Every Irish-American has stories like these. Like Joe, they were passed from my father to me, and from me to my sons, because we must never forget that like the immigrants that now flee poverty and war and oppressive governments and come to America in search of a better life for their families, our families did the same.
Whether we came from Ireland, or Italy, our France, or Poland, or any other country, our ancestors came here because they believed that America was different, was better, was fairer.
I still believe this is true.
I hope you do too.
So, our week is packed with work and events, and through them all, is this theme.
America is the land of opportunity, a land that welcomes the oppressed, the poor, the downtrodden.
It is a land that believes we have a moral obligation to each other to care for the sick, clothe the naked, feed the poor, educate all.
Immigrants have faced discrimination in this country before and they continue to face it today. It is not something our country should take pride in but it is something we must accept as true.

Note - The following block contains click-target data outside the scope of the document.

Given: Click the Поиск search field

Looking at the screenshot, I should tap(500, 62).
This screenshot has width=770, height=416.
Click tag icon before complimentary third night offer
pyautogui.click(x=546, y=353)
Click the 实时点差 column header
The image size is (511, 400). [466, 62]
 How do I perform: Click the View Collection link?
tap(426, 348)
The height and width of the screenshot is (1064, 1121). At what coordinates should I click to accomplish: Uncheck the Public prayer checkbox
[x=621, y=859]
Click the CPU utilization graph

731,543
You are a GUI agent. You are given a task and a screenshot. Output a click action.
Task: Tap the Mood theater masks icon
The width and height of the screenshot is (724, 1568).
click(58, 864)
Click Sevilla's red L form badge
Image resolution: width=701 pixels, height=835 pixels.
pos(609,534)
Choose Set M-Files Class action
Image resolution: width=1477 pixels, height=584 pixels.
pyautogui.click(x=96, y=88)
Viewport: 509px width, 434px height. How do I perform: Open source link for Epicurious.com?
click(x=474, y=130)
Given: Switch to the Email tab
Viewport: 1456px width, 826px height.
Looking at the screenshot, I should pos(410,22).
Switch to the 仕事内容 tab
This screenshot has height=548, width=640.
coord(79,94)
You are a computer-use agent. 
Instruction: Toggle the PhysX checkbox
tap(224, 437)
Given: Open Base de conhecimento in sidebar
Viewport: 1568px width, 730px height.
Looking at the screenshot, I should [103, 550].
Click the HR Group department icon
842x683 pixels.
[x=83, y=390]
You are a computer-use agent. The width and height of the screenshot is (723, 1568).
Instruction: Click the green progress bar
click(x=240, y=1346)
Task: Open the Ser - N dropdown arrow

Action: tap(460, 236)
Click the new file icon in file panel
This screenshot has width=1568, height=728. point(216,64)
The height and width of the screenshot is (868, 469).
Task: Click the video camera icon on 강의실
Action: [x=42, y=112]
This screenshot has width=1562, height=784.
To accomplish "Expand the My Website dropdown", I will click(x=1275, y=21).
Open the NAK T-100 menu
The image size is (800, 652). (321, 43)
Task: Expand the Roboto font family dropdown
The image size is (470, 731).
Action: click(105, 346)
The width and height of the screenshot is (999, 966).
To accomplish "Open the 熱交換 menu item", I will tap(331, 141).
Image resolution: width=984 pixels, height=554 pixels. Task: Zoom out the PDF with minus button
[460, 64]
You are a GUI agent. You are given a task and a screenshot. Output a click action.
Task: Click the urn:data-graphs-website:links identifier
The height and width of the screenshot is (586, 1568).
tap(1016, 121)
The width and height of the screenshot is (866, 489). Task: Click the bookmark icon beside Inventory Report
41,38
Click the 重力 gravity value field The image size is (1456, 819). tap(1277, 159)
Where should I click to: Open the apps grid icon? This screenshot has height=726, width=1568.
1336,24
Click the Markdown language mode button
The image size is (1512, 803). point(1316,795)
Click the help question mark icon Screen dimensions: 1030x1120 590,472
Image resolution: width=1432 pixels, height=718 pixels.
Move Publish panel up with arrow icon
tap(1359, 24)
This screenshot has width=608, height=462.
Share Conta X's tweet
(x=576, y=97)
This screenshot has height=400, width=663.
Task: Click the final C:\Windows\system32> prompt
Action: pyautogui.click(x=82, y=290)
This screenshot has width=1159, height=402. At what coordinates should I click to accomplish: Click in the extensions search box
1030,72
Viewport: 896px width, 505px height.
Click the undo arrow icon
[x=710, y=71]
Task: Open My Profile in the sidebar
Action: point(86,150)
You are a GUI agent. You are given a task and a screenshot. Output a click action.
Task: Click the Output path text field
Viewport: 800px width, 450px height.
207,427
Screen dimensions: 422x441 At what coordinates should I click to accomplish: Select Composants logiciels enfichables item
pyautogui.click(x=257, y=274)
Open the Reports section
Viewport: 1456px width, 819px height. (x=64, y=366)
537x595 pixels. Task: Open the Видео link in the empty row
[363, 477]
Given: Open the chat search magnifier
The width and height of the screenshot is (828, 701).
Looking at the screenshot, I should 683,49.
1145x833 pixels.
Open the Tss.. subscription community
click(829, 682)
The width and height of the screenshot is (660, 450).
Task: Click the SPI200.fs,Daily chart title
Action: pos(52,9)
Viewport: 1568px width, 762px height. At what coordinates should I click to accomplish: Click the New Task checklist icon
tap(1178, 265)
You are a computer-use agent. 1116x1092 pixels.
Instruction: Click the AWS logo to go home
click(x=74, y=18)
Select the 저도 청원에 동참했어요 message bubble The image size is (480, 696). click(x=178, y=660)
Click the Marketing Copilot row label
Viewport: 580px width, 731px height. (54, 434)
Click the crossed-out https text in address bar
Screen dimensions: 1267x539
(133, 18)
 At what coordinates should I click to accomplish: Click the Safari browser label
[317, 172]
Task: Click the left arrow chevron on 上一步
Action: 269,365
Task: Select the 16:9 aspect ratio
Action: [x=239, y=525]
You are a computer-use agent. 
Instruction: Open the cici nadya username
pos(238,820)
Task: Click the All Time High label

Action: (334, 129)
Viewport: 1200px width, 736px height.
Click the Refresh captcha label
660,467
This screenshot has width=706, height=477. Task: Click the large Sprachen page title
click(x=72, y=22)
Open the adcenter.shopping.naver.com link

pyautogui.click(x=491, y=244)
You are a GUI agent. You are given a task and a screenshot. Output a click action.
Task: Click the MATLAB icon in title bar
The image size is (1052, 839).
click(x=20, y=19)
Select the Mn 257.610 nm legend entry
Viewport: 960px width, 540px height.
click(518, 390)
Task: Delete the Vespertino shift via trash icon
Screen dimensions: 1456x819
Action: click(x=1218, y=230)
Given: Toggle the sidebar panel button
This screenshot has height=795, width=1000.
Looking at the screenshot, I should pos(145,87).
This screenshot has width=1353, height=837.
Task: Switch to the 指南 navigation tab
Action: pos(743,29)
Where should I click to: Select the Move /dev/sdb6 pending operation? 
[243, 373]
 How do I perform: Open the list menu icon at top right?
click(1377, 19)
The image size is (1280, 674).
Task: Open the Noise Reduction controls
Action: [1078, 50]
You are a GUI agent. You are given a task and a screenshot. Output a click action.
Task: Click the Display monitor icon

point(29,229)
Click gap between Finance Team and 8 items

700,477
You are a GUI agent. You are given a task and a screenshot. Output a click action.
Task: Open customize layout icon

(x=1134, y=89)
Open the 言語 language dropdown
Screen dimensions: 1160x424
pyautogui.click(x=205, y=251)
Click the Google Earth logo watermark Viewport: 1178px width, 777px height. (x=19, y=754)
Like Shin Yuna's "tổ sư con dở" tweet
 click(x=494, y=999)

More than that, we must do what we have always done, we must stand together and say, "not here, not in my country."
We must organize.
I'll close with a call to action written thousands of years ago:
'When he saw the crowds, he had compassion on them, because they were harassed and helpless, like sheep without a shepherd. 37 Then he said to his disciples, “The harvest is plentiful but the workers are few. 38 Ask the Lord of the harvest, therefore, to send out workers into his harvest field.”
I hope you can join us in the fight this week.